You may have heard that a genetic variant called MTHFR can cause folate problems. The MTHFR gene provides instructions for a protein that helps your body process folate. People with the most studied variant (known as 677 TT) do have slightly lower blood folate levels, roughly 16% lower than people without the variant when both groups consume the same amount. However, the CDC notes that people with an MTHFR variant can still process all types of folate, including synthetic folic acid. Getting 400 micrograms of folic acid daily raises blood folate levels regardless of which MTHFR genotype you carry. So while the variant can contribute to modestly lower levels, it is not a barrier to maintaining adequate folate through diet or supplementation.

Kidney Dialysis

People on hemodialysis lose folate during the filtering process, since folate is a small, water-soluble molecule that passes through the dialysis membrane. The amount lost during a session actually exceeds what a healthy kidney would excrete in urine. That said, research published in Nephrology Dialysis Transplantation found that these losses can be offset by a normal mixed diet containing adequate protein and vegetables. Clinically significant deficiency is relatively rare in well-nourished dialysis patients, though folate supplementation is still common practice in dialysis care because of its role in managing elevated homocysteine levels.

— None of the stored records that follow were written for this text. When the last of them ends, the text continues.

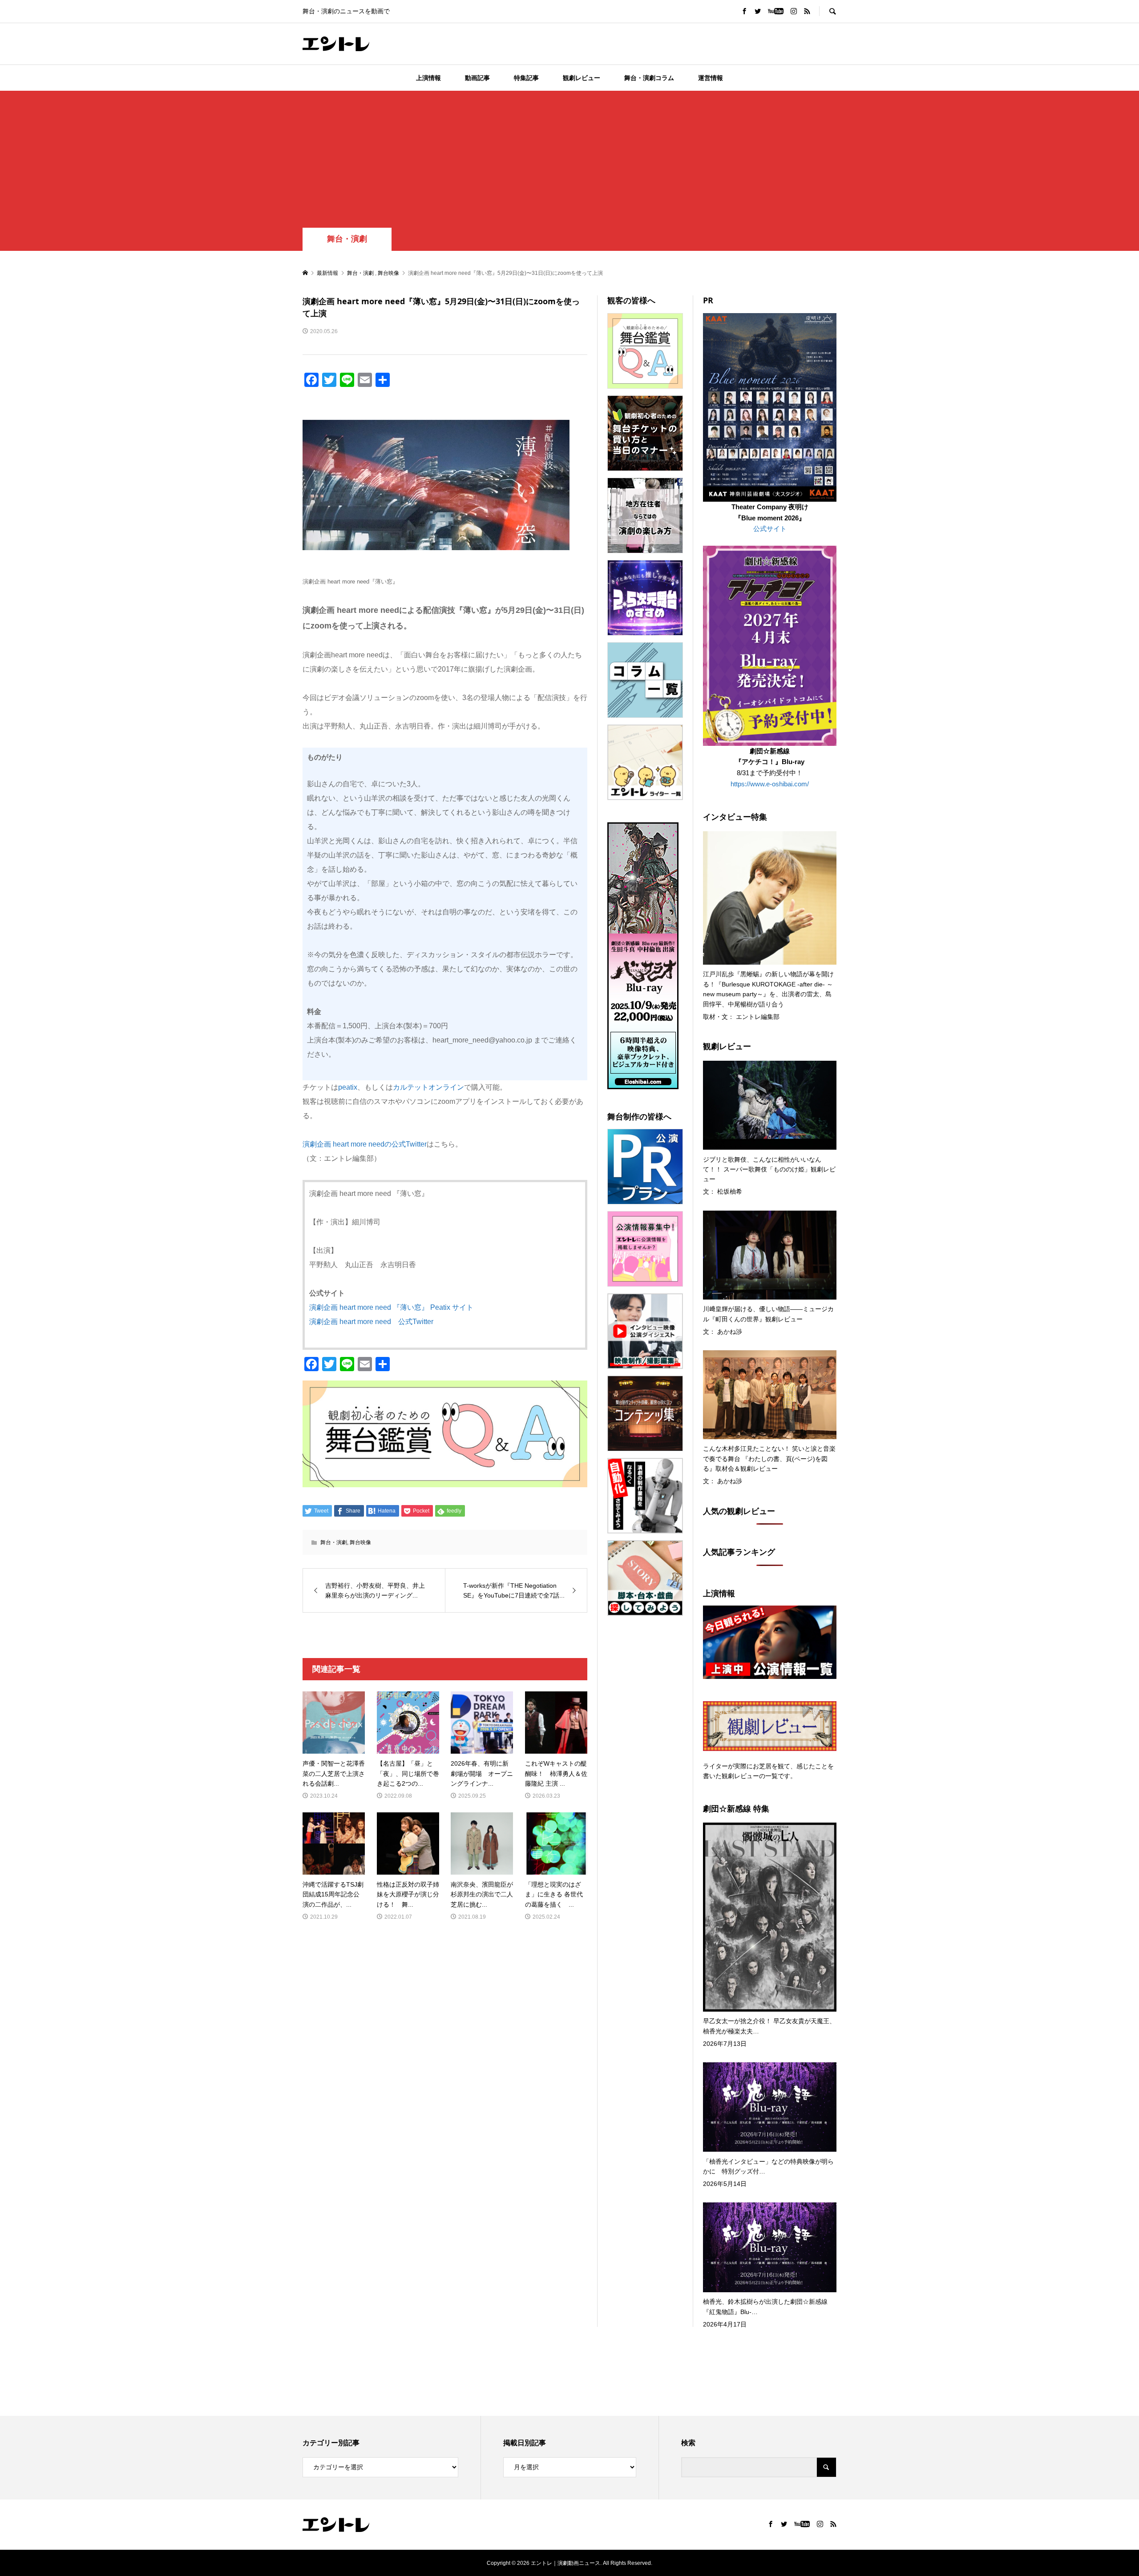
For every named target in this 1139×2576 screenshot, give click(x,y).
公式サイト (770, 528)
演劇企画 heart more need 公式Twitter (371, 1321)
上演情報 (428, 77)
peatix (347, 1087)
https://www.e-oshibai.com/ (770, 784)
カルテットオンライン (428, 1087)
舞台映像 (360, 1542)
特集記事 (526, 77)
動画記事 (477, 77)
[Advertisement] (569, 161)
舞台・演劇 (347, 238)
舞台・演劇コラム (649, 77)
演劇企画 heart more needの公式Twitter (365, 1144)
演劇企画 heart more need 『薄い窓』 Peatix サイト (391, 1307)
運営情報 (710, 77)
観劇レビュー (581, 77)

How Low Folic Acid Is Detected

If your doctor suspects folate deficiency, a blood test measures the amount of folate in your serum or plasma. A level above 4 ng/mL is considered normal. Between 2 and 4 ng/mL is borderline. Below 2 ng/mL confirms deficiency. A second test measuring folate inside red blood cells gives a longer-term picture, since red blood cells live for about 120 days. Normal red blood cell folate ranges from 140 to 628 ng/mL. This test is more reliable for identifying chronic deficiency because serum levels can fluctuate with recent meals.

Signs Your Folate May Be Low

Folate deficiency often develops gradually, and early symptoms can be vague enough to dismiss. Persistent fatigue is usually the first sign, since low folate impairs your body’s ability to produce healthy red blood cells, leading to a type of anemia where red blood cells are abnormally large and fewer in number. You might also notice a sore, swollen tongue, mouth ulcers, or a general sense of weakness. As deficiency progresses, some people experience irritability, difficulty concentrating, or tingling and numbness in the hands and feet. Because these symptoms overlap with many other conditions, blood testing is the only way to confirm folate as the cause.